• [EXERCISE DIRECTIONS] Below are lines of data; give the number of them that contain "Detaylı", and only that.

• [SUPPLIED INFORMATION]
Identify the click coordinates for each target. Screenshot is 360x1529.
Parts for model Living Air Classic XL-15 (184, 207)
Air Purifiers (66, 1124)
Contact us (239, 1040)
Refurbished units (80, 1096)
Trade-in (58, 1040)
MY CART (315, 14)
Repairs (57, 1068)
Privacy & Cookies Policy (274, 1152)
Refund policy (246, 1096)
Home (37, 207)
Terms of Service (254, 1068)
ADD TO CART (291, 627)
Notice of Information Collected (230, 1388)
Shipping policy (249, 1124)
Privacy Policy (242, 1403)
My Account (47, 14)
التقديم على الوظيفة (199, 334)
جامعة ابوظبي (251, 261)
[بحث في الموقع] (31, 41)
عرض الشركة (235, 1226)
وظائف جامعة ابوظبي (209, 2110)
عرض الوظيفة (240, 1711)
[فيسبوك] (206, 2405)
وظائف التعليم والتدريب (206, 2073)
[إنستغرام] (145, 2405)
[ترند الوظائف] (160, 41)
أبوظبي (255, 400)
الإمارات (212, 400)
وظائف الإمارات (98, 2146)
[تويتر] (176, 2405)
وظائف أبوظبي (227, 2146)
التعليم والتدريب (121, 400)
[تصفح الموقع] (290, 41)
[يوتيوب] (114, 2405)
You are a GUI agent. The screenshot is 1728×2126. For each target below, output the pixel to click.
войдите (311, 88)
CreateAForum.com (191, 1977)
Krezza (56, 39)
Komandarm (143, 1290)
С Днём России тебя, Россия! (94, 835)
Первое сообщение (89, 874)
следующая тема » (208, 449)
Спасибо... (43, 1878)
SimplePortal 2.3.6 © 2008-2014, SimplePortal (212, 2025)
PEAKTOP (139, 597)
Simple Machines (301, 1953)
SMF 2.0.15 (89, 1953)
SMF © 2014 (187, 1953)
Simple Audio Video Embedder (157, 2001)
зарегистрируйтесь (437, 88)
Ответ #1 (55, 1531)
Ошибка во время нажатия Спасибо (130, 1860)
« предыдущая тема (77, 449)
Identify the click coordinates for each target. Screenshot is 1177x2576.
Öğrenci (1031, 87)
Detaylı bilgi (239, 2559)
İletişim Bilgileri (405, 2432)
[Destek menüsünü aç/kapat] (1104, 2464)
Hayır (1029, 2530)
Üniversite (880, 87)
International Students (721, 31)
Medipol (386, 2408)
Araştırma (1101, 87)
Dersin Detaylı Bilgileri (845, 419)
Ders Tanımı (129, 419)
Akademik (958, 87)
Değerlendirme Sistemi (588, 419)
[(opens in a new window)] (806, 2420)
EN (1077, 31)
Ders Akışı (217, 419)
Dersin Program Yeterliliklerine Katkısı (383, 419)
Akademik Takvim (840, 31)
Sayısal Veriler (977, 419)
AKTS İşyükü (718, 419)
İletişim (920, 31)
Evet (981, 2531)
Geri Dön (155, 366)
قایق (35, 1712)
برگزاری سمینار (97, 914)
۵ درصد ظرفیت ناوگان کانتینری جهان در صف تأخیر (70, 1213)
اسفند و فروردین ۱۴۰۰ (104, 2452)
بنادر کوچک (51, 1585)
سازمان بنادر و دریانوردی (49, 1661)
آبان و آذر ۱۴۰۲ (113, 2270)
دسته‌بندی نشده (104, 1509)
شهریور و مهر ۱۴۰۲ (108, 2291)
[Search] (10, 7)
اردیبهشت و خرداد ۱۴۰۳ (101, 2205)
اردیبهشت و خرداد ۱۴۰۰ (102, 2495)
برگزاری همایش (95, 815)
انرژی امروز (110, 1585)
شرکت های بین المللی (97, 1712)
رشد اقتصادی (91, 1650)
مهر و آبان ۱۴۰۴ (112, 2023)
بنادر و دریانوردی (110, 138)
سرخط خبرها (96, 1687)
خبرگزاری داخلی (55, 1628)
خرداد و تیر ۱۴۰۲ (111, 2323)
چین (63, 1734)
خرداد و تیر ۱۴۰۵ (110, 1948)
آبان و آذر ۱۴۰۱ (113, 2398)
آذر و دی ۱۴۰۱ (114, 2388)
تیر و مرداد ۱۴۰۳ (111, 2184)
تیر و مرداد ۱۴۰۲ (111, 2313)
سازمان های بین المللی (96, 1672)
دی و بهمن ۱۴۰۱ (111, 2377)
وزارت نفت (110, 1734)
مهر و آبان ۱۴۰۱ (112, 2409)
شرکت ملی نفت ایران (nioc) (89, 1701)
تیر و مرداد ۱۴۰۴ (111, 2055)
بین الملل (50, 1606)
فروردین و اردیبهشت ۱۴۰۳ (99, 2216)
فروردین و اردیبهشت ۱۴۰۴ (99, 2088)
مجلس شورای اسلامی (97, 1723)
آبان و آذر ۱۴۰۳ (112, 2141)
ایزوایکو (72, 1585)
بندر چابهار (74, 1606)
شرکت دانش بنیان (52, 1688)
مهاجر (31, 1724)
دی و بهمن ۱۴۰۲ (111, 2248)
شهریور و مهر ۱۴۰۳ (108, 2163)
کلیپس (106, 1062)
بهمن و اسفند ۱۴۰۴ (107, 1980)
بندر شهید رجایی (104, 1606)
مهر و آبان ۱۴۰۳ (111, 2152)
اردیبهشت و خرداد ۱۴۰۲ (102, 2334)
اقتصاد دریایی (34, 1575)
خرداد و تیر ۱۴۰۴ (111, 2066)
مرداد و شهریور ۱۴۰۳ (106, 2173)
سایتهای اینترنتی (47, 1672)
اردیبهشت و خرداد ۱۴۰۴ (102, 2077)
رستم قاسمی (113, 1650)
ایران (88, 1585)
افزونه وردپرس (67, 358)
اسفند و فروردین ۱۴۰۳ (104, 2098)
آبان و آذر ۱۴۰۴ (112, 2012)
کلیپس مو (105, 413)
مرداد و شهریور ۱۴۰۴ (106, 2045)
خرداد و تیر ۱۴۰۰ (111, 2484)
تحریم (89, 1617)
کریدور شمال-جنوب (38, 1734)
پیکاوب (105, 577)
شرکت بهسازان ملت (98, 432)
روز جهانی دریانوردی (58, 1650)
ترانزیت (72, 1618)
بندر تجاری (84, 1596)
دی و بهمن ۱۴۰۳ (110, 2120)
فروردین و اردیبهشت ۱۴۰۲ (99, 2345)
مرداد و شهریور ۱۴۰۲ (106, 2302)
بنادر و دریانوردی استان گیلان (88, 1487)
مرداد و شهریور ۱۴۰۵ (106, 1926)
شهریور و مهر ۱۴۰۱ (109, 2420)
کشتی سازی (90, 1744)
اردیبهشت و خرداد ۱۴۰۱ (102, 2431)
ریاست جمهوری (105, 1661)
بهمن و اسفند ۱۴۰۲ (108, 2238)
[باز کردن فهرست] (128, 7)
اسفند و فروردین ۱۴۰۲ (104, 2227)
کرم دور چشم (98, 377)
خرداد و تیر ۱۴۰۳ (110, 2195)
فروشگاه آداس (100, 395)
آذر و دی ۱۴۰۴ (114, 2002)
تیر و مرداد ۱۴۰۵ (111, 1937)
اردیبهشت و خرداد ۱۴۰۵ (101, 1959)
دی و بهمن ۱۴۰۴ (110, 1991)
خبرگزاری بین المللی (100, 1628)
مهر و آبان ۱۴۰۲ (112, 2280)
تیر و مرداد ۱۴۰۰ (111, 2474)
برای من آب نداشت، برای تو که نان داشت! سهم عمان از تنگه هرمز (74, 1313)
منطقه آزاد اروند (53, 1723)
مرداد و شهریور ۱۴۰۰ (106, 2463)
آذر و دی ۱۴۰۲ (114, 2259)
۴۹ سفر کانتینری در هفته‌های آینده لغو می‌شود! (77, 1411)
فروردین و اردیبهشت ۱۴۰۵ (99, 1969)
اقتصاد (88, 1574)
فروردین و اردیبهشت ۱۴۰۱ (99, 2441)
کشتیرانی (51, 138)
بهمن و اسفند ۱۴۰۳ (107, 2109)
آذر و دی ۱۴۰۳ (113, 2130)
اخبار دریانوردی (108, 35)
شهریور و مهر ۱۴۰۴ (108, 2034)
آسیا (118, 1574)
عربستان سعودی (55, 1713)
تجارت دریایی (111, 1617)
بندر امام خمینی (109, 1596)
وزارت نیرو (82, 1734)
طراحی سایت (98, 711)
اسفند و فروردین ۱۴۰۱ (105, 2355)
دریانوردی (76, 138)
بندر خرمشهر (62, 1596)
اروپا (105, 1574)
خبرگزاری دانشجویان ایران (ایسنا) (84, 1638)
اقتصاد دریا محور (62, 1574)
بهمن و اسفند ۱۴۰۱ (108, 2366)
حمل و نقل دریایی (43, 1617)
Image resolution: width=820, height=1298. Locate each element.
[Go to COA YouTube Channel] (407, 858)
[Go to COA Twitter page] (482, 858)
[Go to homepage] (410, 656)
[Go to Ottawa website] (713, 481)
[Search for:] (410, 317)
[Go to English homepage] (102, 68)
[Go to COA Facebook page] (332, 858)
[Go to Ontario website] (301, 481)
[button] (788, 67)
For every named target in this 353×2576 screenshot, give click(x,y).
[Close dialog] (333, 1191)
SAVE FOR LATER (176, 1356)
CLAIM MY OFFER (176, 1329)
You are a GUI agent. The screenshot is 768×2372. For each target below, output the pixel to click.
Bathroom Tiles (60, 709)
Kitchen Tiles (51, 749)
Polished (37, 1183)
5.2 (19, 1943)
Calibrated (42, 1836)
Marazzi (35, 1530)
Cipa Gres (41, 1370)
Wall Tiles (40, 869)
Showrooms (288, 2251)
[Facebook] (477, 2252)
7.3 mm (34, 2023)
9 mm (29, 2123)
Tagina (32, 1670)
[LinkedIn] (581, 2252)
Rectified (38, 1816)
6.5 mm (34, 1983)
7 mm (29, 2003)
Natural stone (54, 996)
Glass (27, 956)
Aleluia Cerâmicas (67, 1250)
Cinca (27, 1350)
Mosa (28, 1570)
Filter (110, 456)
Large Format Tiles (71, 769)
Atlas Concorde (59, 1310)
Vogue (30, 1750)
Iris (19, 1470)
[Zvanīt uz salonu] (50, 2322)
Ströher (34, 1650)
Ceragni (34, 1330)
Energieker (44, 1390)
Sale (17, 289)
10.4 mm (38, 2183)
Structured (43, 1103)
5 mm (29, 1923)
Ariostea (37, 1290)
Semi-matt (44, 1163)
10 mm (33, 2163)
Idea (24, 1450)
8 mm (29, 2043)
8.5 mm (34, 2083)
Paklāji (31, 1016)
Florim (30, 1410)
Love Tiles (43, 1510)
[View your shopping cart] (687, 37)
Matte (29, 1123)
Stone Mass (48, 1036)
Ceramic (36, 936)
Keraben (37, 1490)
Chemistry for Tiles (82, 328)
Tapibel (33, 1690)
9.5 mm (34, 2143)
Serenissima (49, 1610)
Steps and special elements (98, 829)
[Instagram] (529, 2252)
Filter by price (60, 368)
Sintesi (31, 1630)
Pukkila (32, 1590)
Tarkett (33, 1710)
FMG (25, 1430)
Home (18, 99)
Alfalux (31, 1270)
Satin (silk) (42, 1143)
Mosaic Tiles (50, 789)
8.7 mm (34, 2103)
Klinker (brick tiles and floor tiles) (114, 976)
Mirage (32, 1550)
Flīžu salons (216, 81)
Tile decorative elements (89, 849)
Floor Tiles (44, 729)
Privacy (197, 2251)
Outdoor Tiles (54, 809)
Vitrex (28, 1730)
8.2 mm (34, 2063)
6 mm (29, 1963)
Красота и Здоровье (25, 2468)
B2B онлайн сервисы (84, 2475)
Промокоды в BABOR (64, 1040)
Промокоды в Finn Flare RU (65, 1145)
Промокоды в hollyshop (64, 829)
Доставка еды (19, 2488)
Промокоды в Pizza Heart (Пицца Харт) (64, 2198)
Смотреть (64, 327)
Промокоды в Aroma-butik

• [RESPONSE] 2